EU agrees new rules to rein in budget sinners
Wednesday, 16 March 2011
BRUSSELS, Mar 15 (AFP): European Union (EU) finance ministers Tuesday proposed six new laws aimed at tightening budget discipline and punishing governments that overspend to prevent a new debt crisis.
The EU said ministers ended months of sluggish negotiations on new rules covering national budget management, agreeing on the need to introduce financial penalties for states that repeatedly break a beefed-up Stability and Growth Pact -- best-practice targets originally drawn up to ensure currency partners would not have to rescue wayward members of the eurozone.
The new rules, which the European Parliament may seek to toughen further in negotiations on legislative drafts between now and June, represent "a key contribution for the discussions of heads of state or government on Europe's comprehensive response to the economic crisis," said Hungarian economy minister Gyorgy Matolcsy, who chaired the talks.
Ministers recognised "existing EU instruments did not generate a satisfactory decline of public debt and catered insufficiently for macroeconomic imbalances," a statement said, after huge international bailouts for Greece and Ireland last year.
New financial sanctions would be introduced for the 17 eurozone states and "these would apply earlier on in the excessive deficit procedure," an existing name-and-shame regime, the statement added.
Fines, which would initially take the form of returnable deposits where corrective action is taken as ordered by Brussels, would ultimately be transferred into the EU's financial rescue funds.
While ministers were happy with their work, European Central Bank chief Jean-Claude Trichet said "we continue to think that the improvement in governance that is presently envisaged is in our opinion insufficient to draw the lessons of the crisis that we had to cope with.
"We need improvements in a number of domains," he added.
Swedish finance minister Anders Borg added that the success of the economic governance package "is all about implementation in the future."
The proposed laws are part of vast efforts to prevent a repeat of the debt crisis that has rocked the eurozone over the past year.
Germany, the biggest contributor to the Greek and Irish bailouts, warned of dangers if governments did not respect voluntary rules set up at the time it abandoned the deutsche-mark in 1999.
Poland's Jan Rostowski nevertheless lamented that the banking sector, the source of property bubbles that lay behind some of the worst of the debts in Ireland or Spain, was not covered.

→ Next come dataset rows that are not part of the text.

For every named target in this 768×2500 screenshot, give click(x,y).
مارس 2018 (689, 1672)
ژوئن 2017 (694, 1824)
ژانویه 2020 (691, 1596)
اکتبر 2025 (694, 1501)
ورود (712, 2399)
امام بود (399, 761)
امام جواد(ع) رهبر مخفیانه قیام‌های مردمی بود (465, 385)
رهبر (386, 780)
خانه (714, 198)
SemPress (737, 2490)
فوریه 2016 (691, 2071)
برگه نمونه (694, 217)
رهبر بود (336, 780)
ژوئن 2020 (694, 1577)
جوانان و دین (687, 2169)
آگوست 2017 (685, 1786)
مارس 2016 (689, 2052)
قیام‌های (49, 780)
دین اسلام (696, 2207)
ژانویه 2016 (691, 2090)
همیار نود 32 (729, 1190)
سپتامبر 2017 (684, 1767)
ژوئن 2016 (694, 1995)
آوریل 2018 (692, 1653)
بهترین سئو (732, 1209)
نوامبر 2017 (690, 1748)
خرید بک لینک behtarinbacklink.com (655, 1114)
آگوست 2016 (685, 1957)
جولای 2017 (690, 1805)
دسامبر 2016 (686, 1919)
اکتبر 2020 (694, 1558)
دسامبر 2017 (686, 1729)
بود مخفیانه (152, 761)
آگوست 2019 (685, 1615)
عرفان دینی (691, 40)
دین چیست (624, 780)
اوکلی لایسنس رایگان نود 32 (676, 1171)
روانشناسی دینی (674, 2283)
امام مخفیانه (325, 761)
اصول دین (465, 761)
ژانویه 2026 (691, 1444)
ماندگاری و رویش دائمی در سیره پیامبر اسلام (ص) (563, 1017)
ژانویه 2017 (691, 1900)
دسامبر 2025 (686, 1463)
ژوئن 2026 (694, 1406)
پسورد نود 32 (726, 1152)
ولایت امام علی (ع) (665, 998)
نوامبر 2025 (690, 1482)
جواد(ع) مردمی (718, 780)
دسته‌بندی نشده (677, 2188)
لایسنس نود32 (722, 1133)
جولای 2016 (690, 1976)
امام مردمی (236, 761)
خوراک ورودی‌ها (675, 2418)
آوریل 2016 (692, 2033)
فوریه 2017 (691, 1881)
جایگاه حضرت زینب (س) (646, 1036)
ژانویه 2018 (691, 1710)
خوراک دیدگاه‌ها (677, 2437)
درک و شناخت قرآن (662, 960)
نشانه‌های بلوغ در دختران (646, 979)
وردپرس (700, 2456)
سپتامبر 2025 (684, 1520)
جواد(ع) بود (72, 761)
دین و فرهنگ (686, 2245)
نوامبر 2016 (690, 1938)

"We haven't really set up a framework for the contingent risk coming from the banking sector," he said.
"We haven't gone that extra-step... I think in three-to-five years' time, we need to come back to this."
In one of the most contentious areas during already tough negotiations between states that jealously guard their fiscal independence, ministers agreed on rules governing the reduction of public deficits.
While stiffer punishment kicks in for annual deficits that fail to remain within a three-per cent-of-GDP threshold, cumulative national debt would for the first time also be the object of punishment if it does not move sufficiently fast towards a widely-ignored 60-per cent-of-GDP limit.
However, states will have three years in which to reduce the gap above the threshold by an average of one-20th per year and may also escape punishment when taking into account "other relevant factors, such as implicit liabilities related to private-sector debt and ageing cost."
Critics have said such rejoinders amount to a heavy watering down of initially ambitious aims.
Poland lobbied intensively so that "the net cost of implementation of a pension reform would also be considered."